[Opening RECORDED DATA section]

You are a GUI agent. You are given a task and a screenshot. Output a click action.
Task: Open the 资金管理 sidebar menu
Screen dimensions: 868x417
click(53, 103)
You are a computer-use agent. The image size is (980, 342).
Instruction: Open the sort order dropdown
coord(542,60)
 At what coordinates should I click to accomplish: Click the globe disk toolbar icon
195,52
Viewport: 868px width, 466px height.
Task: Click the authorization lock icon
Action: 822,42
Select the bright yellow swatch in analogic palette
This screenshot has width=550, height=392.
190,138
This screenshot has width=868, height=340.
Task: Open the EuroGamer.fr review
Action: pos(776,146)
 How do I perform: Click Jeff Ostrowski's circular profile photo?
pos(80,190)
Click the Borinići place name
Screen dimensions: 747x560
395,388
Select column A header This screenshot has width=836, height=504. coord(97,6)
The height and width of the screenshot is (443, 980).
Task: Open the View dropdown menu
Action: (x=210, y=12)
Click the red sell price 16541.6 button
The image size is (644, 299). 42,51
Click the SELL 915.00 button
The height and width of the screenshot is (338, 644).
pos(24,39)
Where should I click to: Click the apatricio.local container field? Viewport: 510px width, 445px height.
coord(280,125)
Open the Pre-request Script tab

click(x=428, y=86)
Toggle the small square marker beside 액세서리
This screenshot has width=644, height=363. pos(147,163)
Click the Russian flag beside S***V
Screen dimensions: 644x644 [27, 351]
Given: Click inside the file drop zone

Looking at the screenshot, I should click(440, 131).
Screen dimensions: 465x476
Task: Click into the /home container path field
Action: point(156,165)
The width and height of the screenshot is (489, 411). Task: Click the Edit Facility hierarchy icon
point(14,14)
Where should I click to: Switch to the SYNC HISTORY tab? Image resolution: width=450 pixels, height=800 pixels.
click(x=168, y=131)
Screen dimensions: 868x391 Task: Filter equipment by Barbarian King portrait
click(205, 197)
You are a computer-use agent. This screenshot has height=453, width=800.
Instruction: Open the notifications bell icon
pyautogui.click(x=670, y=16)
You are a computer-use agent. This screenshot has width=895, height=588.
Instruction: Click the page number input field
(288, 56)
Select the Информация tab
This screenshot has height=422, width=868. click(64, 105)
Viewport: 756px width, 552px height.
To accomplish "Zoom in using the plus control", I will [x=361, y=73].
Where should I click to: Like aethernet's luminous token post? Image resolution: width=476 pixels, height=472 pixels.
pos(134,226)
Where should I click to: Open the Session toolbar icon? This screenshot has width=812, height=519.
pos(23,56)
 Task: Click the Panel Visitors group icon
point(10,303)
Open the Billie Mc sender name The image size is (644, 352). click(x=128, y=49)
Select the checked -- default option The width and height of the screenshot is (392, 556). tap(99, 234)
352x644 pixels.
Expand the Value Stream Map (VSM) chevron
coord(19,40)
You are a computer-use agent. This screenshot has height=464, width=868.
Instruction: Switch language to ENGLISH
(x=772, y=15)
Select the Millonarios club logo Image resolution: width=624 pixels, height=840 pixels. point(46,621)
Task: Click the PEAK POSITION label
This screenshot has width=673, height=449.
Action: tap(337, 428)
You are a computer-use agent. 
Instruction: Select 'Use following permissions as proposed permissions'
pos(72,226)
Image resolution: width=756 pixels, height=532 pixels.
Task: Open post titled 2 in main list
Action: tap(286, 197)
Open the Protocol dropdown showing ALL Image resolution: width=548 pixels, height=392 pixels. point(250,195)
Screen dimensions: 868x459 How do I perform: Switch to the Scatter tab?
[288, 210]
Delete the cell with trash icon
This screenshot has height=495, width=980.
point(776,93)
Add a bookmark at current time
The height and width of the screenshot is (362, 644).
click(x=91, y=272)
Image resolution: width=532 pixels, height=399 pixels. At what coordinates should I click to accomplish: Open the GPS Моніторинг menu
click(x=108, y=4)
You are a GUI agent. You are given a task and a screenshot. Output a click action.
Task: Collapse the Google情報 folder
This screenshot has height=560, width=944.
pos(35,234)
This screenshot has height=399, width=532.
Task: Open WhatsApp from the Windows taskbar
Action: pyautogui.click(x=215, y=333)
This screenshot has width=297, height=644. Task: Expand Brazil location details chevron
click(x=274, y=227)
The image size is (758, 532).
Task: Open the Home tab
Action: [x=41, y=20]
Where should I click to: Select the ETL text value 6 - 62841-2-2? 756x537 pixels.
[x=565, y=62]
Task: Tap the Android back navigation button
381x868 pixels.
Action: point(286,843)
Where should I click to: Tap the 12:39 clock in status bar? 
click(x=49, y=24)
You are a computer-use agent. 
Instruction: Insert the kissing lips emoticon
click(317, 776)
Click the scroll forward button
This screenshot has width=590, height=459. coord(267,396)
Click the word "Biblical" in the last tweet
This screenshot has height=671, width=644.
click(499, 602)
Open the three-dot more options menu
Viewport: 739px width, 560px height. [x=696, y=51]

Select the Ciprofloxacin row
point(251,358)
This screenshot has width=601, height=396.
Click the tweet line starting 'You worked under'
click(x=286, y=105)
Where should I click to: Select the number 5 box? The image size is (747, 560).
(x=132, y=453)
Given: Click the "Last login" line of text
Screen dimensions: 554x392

[Closing RECORDED DATA section]

PROBLEM TO SOLVE – Could you give the data above again, exact in every line?

TASK OUTPUT –
You are a GUI agent. You are given a task and a screenshot. Output a click action.
Task: Open the 资金管理 sidebar menu
Screen dimensions: 868x417
click(53, 103)
You are a computer-use agent. The image size is (980, 342).
Instruction: Open the sort order dropdown
coord(542,60)
 At what coordinates should I click to accomplish: Click the globe disk toolbar icon
195,52
Viewport: 868px width, 466px height.
Task: Click the authorization lock icon
Action: 822,42
Select the bright yellow swatch in analogic palette
This screenshot has width=550, height=392.
190,138
This screenshot has width=868, height=340.
Task: Open the EuroGamer.fr review
Action: pos(776,146)
 How do I perform: Click Jeff Ostrowski's circular profile photo?
pos(80,190)
Click the Borinići place name
Screen dimensions: 747x560
395,388
Select column A header This screenshot has width=836, height=504. coord(97,6)
The height and width of the screenshot is (443, 980).
Task: Open the View dropdown menu
Action: (x=210, y=12)
Click the red sell price 16541.6 button
The image size is (644, 299). 42,51
Click the SELL 915.00 button
The height and width of the screenshot is (338, 644).
pos(24,39)
Where should I click to: Click the apatricio.local container field? Viewport: 510px width, 445px height.
coord(280,125)
Open the Pre-request Script tab

click(x=428, y=86)
Toggle the small square marker beside 액세서리
This screenshot has width=644, height=363. pos(147,163)
Click the Russian flag beside S***V
Screen dimensions: 644x644 [27, 351]
Given: Click inside the file drop zone

Looking at the screenshot, I should click(440, 131).
Screen dimensions: 465x476
Task: Click into the /home container path field
Action: point(156,165)
The width and height of the screenshot is (489, 411). Task: Click the Edit Facility hierarchy icon
point(14,14)
Where should I click to: Switch to the SYNC HISTORY tab? Image resolution: width=450 pixels, height=800 pixels.
click(x=168, y=131)
Screen dimensions: 868x391 Task: Filter equipment by Barbarian King portrait
click(205, 197)
You are a computer-use agent. This screenshot has height=453, width=800.
Instruction: Open the notifications bell icon
pyautogui.click(x=670, y=16)
You are a computer-use agent. This screenshot has width=895, height=588.
Instruction: Click the page number input field
(288, 56)
Select the Информация tab
This screenshot has height=422, width=868. click(64, 105)
Viewport: 756px width, 552px height.
To accomplish "Zoom in using the plus control", I will [x=361, y=73].
Where should I click to: Like aethernet's luminous token post? Image resolution: width=476 pixels, height=472 pixels.
pos(134,226)
Where should I click to: Open the Session toolbar icon? This screenshot has width=812, height=519.
pos(23,56)
 Task: Click the Panel Visitors group icon
point(10,303)
Open the Billie Mc sender name The image size is (644, 352). click(x=128, y=49)
Select the checked -- default option The width and height of the screenshot is (392, 556). tap(99, 234)
352x644 pixels.
Expand the Value Stream Map (VSM) chevron
coord(19,40)
You are a computer-use agent. This screenshot has height=464, width=868.
Instruction: Switch language to ENGLISH
(x=772, y=15)
Select the Millonarios club logo Image resolution: width=624 pixels, height=840 pixels. point(46,621)
Task: Click the PEAK POSITION label
This screenshot has width=673, height=449.
Action: tap(337, 428)
You are a computer-use agent. 
Instruction: Select 'Use following permissions as proposed permissions'
pos(72,226)
Image resolution: width=756 pixels, height=532 pixels.
Task: Open post titled 2 in main list
Action: tap(286, 197)
Open the Protocol dropdown showing ALL Image resolution: width=548 pixels, height=392 pixels. point(250,195)
Screen dimensions: 868x459 How do I perform: Switch to the Scatter tab?
[288, 210]
Delete the cell with trash icon
This screenshot has height=495, width=980.
point(776,93)
Add a bookmark at current time
The height and width of the screenshot is (362, 644).
click(x=91, y=272)
Image resolution: width=532 pixels, height=399 pixels. At what coordinates should I click to accomplish: Open the GPS Моніторинг menu
click(x=108, y=4)
You are a GUI agent. You are given a task and a screenshot. Output a click action.
Task: Collapse the Google情報 folder
This screenshot has height=560, width=944.
pos(35,234)
This screenshot has height=399, width=532.
Task: Open WhatsApp from the Windows taskbar
Action: pyautogui.click(x=215, y=333)
This screenshot has width=297, height=644. Task: Expand Brazil location details chevron
click(x=274, y=227)
The image size is (758, 532).
Task: Open the Home tab
Action: [x=41, y=20]
Where should I click to: Select the ETL text value 6 - 62841-2-2? 756x537 pixels.
[x=565, y=62]
Task: Tap the Android back navigation button
381x868 pixels.
Action: point(286,843)
Where should I click to: Tap the 12:39 clock in status bar? 
click(x=49, y=24)
You are a computer-use agent. 
Instruction: Insert the kissing lips emoticon
click(317, 776)
Click the scroll forward button
This screenshot has width=590, height=459. coord(267,396)
Click the word "Biblical" in the last tweet
This screenshot has height=671, width=644.
click(499, 602)
Open the three-dot more options menu
Viewport: 739px width, 560px height. [x=696, y=51]

Select the Ciprofloxacin row
point(251,358)
This screenshot has width=601, height=396.
Click the tweet line starting 'You worked under'
click(x=286, y=105)
Where should I click to: Select the number 5 box? The image size is (747, 560).
(x=132, y=453)
Given: Click the "Last login" line of text
Screen dimensions: 554x392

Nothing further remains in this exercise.